I liked the whole of the February Realms of Fantasy without any story quite standing out. Liz Williams's "All Fish and Dracula" portrays a naive participant in a Goth Weekend, who witness, without fully understanding, some sinister happenings one Samhain night.

Locus, May 2005

Liz Williams is all over the place this month. Her Asimov's story, "La Gran Muerte", didn't particularly excite me, but I enjoyed stories from the April Realms of Fantasy and the Spring Electric Velocipede. "Blackthorn and Nettles", from RoF, is a fine Welsh-set fantasy, in which a woman falls in love with a smooth young man, but falls afoul of his too-close sister. "Serpent's Tooth", from Electric Velocipede, is a nice traditional SF story about an anthropologist on a planet where the local species is near extinction, and where humans are trying to help the survivors reproduce. He gets involved with a possibly sinister alien (from yet another species) and with the newborn locals – with unexpected results.

Locus, January 2006

Realms of Fantasy closes 2005 with another fine issue. Two regulars contribute the best stories. ... Liz Williams’s “Mortegarde” is distinguished first by a fascinating setting: a series of vastly different worlds like fruit on a world tree. Travel to other worlds is possible but dangerous. Her protagonist is summoned to Mortegarde, a world of wyverns, to present his scientific, rationalist, views – perhaps not to their approval.

From the Introduction to my 2009 Best of the Year volume

And yet there remain stories that draw us in with their exotic settings, such as Liz Williams’s “Spiderhorse” (Realms of Fantasy, August), in which the Norse myths (and Odin’s horse) are viewed from a very original angle.

Locus, January 2014

In Old Mars some authors embrace the pulpish past wholeheartedly ...Also pulpish in overall shape, but ultimately one of the best stories in the book, is “Out of Scarlight”, by Liz Williams, about Zuneida Peace, who began her career as “a seducer of Princes (and occasionally Princesses)” who is now a bounty hunter of sorts, tracking a Princess of the Desert People, who has apparently been kidnapped by a sorcerer … An old rival of hers, Nightwall Dair, is on the track of the same girl, for a different client.

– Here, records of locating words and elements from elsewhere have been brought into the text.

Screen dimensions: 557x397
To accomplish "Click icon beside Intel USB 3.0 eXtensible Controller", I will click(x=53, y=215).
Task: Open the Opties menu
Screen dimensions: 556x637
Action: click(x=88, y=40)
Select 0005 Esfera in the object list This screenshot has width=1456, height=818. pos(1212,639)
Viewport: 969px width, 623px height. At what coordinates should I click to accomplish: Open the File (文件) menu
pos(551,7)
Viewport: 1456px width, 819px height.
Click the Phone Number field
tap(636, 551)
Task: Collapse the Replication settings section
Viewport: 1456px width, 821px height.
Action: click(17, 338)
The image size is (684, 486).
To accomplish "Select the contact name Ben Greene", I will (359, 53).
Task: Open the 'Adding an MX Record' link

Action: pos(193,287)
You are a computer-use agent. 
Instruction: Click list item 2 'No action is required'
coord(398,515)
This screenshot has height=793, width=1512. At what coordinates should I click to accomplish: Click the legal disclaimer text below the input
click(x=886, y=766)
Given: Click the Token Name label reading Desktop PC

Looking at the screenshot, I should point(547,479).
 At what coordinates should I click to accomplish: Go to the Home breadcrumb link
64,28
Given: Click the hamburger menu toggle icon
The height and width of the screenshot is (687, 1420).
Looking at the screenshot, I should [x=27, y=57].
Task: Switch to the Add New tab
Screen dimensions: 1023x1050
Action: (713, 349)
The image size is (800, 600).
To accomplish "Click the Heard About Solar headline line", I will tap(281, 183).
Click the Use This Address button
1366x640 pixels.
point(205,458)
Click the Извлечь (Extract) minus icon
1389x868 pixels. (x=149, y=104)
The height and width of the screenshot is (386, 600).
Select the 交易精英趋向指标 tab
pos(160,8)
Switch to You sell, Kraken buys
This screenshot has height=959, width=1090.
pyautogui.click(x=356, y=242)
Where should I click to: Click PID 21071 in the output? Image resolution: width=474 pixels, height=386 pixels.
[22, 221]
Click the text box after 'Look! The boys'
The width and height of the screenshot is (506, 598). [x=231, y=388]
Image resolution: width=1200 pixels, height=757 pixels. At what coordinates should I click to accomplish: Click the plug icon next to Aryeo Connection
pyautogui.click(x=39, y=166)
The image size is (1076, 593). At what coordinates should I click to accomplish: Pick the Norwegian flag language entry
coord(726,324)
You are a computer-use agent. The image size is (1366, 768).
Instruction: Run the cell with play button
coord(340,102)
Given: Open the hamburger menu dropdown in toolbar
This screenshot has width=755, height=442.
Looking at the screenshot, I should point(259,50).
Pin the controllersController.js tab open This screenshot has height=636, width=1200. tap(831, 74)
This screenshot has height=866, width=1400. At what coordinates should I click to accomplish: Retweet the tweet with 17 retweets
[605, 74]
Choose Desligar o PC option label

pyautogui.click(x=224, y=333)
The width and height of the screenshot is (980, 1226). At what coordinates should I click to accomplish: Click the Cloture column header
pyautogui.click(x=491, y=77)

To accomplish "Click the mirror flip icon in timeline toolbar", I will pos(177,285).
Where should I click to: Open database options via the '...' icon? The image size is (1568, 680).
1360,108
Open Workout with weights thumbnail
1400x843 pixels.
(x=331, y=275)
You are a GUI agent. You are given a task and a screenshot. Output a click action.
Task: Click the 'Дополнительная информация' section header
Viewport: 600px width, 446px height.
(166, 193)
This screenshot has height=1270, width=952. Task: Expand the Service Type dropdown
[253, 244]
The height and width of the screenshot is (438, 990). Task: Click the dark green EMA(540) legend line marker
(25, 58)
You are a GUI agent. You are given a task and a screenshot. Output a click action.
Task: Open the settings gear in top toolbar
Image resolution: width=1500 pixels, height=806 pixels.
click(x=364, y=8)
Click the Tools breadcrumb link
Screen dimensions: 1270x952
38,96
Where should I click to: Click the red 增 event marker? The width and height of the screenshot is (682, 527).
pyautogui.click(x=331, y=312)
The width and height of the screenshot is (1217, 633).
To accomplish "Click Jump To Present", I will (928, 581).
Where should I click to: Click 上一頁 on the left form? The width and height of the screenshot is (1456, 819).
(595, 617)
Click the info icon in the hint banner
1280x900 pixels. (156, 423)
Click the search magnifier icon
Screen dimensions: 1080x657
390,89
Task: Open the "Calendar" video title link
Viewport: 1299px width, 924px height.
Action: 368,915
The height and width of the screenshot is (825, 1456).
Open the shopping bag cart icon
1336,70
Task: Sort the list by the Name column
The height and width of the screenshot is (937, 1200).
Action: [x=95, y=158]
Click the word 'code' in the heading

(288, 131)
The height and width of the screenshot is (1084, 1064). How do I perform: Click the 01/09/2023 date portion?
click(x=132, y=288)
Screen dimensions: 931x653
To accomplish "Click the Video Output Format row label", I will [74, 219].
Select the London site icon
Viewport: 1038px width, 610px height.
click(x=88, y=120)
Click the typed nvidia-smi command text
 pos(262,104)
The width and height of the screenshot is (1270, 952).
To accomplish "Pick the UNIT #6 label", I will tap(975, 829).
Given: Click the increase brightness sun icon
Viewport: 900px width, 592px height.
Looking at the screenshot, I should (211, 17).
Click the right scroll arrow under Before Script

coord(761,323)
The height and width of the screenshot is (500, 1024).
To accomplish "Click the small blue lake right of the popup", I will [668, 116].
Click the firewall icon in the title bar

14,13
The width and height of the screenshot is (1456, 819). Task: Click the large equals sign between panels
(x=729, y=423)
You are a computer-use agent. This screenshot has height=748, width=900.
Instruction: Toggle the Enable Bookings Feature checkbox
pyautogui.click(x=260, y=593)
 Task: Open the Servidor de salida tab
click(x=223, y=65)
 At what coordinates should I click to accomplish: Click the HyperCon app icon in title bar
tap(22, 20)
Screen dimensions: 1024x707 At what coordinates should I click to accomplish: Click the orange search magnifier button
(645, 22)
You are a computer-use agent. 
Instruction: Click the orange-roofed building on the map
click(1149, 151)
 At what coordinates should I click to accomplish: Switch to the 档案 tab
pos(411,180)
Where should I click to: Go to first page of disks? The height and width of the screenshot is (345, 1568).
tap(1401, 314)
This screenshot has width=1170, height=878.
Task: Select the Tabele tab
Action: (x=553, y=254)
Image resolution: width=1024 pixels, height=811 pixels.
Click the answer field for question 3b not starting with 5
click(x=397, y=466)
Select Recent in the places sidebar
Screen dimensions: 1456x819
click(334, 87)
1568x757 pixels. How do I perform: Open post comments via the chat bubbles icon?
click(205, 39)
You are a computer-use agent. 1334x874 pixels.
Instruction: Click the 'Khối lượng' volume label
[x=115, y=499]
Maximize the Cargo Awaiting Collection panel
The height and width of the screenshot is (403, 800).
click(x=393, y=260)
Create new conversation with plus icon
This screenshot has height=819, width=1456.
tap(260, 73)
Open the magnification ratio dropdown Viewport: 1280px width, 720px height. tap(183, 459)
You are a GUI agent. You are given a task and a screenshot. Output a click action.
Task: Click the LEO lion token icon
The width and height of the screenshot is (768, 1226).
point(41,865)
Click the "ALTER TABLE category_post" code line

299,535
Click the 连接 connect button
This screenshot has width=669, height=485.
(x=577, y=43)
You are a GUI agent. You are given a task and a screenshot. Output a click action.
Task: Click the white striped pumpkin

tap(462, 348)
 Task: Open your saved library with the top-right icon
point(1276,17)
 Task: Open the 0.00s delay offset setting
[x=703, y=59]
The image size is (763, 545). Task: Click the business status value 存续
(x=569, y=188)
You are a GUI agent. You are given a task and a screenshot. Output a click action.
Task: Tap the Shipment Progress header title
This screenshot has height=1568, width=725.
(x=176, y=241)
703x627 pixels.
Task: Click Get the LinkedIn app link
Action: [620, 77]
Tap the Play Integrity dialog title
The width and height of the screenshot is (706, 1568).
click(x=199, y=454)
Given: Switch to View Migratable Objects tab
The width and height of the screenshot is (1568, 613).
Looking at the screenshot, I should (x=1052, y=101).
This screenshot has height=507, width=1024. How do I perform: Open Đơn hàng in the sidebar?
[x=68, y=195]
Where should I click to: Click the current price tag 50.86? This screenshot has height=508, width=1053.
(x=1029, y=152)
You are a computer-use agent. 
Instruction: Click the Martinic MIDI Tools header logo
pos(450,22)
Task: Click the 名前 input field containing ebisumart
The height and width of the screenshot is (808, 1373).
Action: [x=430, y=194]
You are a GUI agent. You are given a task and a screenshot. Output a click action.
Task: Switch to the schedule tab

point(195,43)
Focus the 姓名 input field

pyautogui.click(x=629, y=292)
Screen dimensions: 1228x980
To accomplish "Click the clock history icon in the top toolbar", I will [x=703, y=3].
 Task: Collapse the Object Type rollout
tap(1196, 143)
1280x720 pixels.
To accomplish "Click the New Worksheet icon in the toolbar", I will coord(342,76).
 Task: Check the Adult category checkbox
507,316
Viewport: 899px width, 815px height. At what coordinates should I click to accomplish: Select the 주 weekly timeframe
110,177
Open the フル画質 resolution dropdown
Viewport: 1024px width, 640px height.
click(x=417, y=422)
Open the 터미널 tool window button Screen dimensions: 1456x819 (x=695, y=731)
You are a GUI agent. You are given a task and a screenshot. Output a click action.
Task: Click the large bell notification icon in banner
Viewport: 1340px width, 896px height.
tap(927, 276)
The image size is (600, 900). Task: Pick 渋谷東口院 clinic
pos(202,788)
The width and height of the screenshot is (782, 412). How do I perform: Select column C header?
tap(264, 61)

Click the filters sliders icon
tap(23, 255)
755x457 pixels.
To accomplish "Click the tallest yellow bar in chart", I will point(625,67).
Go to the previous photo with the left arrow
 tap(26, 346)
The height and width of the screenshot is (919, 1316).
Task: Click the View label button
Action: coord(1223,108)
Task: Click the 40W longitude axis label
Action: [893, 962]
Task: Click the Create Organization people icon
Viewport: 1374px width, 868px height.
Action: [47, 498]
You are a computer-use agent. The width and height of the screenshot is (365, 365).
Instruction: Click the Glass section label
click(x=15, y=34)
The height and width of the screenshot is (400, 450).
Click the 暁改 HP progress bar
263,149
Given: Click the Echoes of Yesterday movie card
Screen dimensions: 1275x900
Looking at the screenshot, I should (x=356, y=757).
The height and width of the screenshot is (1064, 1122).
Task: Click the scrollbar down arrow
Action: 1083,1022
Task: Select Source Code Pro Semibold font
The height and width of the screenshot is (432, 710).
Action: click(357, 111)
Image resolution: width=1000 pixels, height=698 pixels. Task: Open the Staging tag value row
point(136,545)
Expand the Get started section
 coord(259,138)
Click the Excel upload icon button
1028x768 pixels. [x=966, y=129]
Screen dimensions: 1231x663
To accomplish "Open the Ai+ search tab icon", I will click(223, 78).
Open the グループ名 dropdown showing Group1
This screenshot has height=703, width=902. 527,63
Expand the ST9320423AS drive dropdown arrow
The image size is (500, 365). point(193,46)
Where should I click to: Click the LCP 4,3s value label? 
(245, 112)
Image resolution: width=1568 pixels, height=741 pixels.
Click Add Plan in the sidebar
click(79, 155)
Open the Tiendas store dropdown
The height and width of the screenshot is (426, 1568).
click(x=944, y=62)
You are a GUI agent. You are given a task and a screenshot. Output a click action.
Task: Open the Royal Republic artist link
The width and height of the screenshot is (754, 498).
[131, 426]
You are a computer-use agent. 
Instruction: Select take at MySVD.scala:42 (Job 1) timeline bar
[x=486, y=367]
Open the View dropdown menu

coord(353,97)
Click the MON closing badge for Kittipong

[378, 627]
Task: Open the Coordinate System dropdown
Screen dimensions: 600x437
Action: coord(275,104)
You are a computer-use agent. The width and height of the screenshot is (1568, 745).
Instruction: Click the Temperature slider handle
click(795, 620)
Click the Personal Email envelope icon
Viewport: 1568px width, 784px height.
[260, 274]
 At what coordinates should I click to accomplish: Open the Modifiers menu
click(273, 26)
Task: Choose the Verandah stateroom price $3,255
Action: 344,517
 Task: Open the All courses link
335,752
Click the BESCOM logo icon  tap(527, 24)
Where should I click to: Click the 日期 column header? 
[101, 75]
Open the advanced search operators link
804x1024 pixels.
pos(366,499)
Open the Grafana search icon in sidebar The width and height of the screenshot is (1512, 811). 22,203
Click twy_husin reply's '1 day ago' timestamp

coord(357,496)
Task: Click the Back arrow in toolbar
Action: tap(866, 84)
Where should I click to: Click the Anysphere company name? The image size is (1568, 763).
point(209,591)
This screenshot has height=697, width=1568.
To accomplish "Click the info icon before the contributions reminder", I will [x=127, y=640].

Of course there are changes to ring on this familiar setup – Zuneida has a perhaps unfortunate crush on the Princess in question, and both Nightwall Dair and the Princess have slightly untraditional agendas. The traditional pulpish color, and the variation on the traditional plot, are both well done. Really nice stuff.

Locus, December 2018

Gardner Dozois’ final (I presume) original anthology, The Book of Magic, is here, and it lives up to the high standards set by his previous work. The best work includes ... Liz Williams’ “Sungrazer”, an effectively mysterious story of a retired astronomer who is also secretly a magician; and his encounter with a sort of fire spirit, which leads him to negotiating with living stars to save the Earth from a comet.

I also review Liz Williams' novels Snake Agent and Precious Dragon at SF Site.